WHAT IS BEING ASKED: Rewrite the records as a JSON list of strings with one string per line, leaving out blank lines. Begin at the line that contains "The width and height of the screenshot is (789, 633).", stop after the line that contains "Action: pyautogui.click(x=84, y=290)", and include no other lines.
┌──
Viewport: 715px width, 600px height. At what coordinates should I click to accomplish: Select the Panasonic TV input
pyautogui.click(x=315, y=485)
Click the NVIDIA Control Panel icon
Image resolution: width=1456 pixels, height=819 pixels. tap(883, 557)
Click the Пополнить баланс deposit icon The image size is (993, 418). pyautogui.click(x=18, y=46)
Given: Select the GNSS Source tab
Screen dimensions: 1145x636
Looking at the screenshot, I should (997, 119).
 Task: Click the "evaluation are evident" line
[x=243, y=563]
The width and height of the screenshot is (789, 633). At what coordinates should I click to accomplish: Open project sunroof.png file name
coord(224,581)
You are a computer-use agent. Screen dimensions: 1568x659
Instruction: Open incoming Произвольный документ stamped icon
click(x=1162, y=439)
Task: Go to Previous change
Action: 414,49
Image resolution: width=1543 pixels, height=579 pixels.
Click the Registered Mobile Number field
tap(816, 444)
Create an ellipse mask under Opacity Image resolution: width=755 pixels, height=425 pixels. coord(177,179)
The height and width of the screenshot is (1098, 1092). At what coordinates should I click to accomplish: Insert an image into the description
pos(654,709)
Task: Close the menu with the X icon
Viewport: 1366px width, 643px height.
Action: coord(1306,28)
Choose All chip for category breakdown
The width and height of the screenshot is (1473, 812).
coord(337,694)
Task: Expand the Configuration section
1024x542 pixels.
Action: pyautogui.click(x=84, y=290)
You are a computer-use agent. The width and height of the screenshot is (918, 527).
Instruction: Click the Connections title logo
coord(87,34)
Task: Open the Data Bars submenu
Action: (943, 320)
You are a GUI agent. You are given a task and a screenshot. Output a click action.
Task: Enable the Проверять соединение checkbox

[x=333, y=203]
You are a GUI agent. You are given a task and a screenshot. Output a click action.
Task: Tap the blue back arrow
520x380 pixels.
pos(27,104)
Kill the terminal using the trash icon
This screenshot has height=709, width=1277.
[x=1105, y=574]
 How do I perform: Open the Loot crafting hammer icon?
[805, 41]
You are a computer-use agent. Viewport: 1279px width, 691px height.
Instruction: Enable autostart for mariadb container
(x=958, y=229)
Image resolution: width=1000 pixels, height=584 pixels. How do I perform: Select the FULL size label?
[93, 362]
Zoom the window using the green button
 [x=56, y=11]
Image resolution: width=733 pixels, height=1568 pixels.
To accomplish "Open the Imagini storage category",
└──
WORKED ANSWER:
[
  "The width and height of the screenshot is (789, 633). At what coordinates should I click to accomplish: Open project sunroof.png file name",
  "coord(224,581)",
  "You are a computer-use agent. Screen dimensions: 1568x659",
  "Instruction: Open incoming Произвольный документ stamped icon",
  "click(x=1162, y=439)",
  "Task: Go to Previous change",
  "Action: 414,49",
  "Image resolution: width=1543 pixels, height=579 pixels.",
  "Click the Registered Mobile Number field",
  "tap(816, 444)",
  "Create an ellipse mask under Opacity Image resolution: width=755 pixels, height=425 pixels. coord(177,179)",
  "The height and width of the screenshot is (1098, 1092). At what coordinates should I click to accomplish: Insert an image into the description",
  "pos(654,709)",
  "Task: Close the menu with the X icon",
  "Viewport: 1366px width, 643px height.",
  "Action: coord(1306,28)",
  "Choose All chip for category breakdown",
  "The width and height of the screenshot is (1473, 812).",
  "coord(337,694)",
  "Task: Expand the Configuration section",
  "1024x542 pixels.",
  "Action: pyautogui.click(x=84, y=290)"
]